Fudge sighed. "Yes, there was that. Pettigrew described in great detail of the supposed love affair between Potter and Black in that diary of his. It was all behind poor Lily's back, too. Some of the Magical Law Enforcement Squad found the diary and some of the pictures of the two in Pettigrew's bedroom at his mother's house, and his mother herself turned a few more in. It was obvious, the love between those two. They were extremely close in those pictures." He lowered his voice. "But that wasn't the biggest thing. I was in the Department of Magical Catastrophes at the time, and I was one of the ones present for the investigation of James Potter's wand. We did a Prior Incantatem on it, and the last spell used had been the Killing Curse. Lily was definitely killed by that curse. He was assisting You-Know-Who in killing off Lily and Harry, so he could be with his lover, Sirius Black."

A silence fell over the table, and Harry was trying to control his breathing. He never knew, he never KNEW any of this, and no one had ever told him. Was he that young? Did they really think he was too innocent and carefree to handle this?

"O' course, Black had ter be a Death Eater, too.
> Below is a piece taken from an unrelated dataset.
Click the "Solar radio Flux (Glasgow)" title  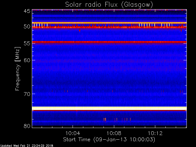pos(109,5)
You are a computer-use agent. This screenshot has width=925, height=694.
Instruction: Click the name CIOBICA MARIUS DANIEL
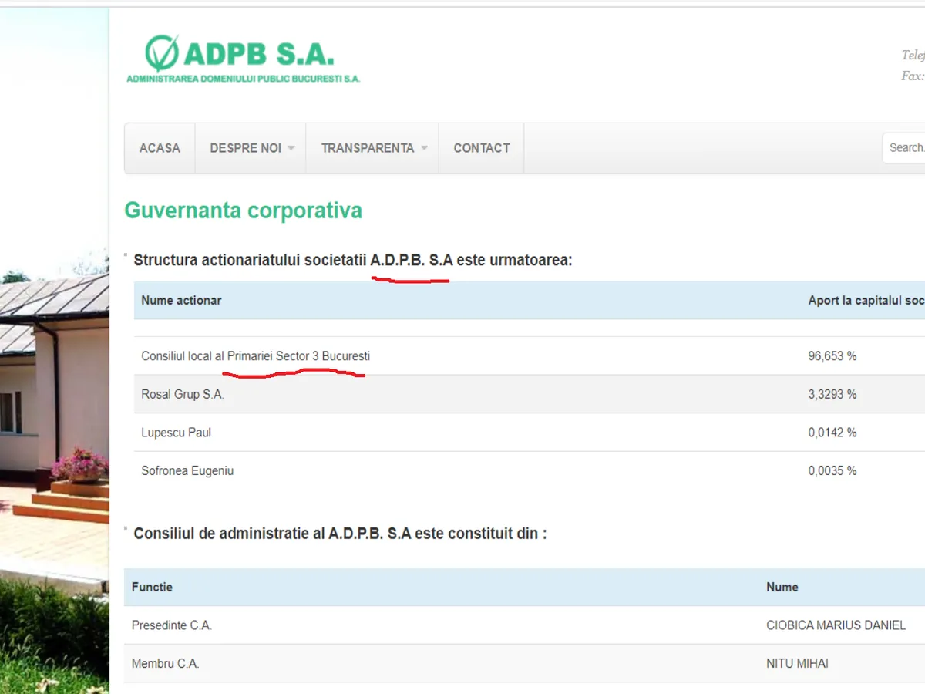tap(836, 625)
After all, he's the one who was the Secret Keeper, so he obviously revealed where the Potters were." Hagrid sniffed. "Poor Harry. Lily was such a great woman. He would have loved to grow up with her, I'm sure. Would've made up for his good-for-nothin' dad."
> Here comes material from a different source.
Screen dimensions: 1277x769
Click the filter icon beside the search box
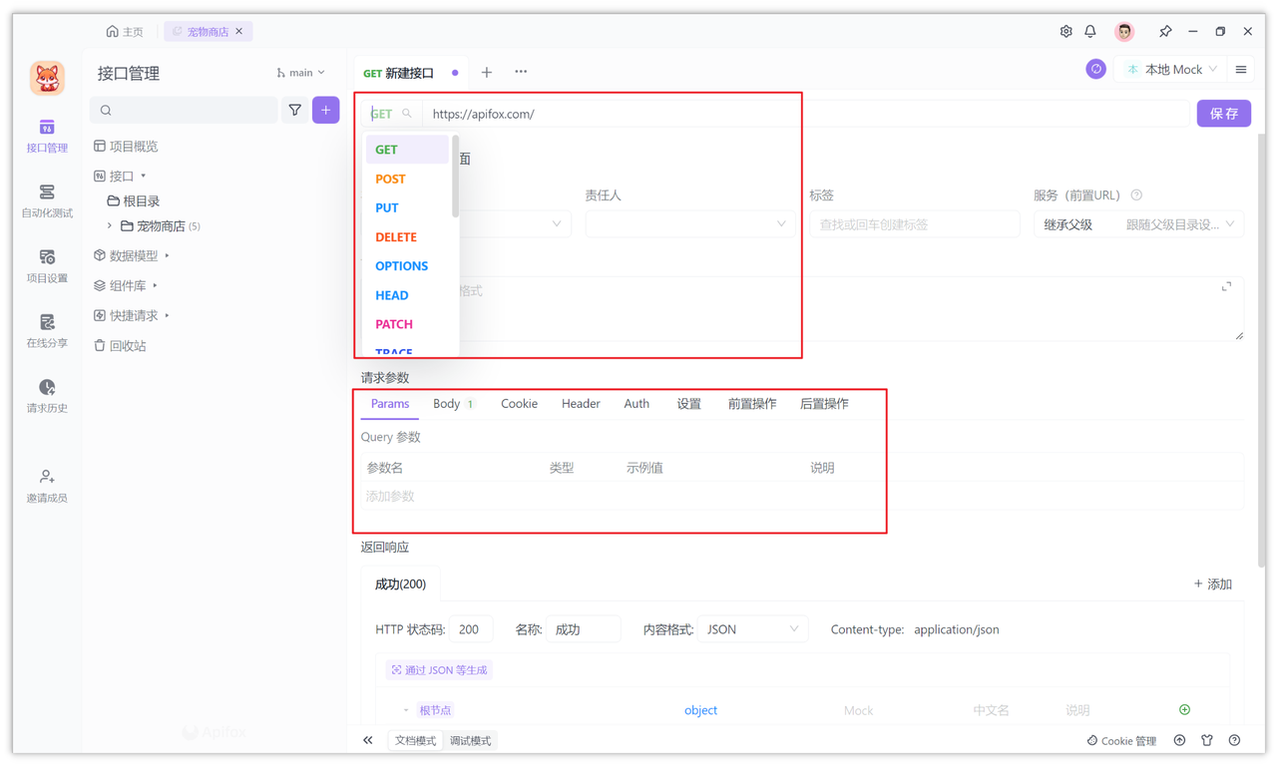pyautogui.click(x=295, y=110)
"Yes, Potter and Black were kept on separate sides of Azkaban, so the two wouldn't conspire together. Obviously, they would have been happy to be together, so we had to make sure to prevent that. What bothered me was the fact that when I was there, Black seemed so NORMAL. That was only a month before Black escaped." Fudge sighed. "Potter, though, seemed a little crazy. Kept crying out in his sleep. Couldn't understand him, but one of the guards told me that he heard him call Black's name once."

All was quiet then, as the teachers finished their drinks, an occasional sniffle interrupting the silence. Harry didn't dare move. He was too much in shock, at that point, though. His father, James Potter, was alive. In Azkaban, but alive, nonetheless. Harry didn't know what to think. He had already decided that he hated Sirius Black. Did Hagrid say that Black was his Godfather? And Hagrid knew about his dad? Why hadn't he told him all of this? Why hadn't Dumbledore?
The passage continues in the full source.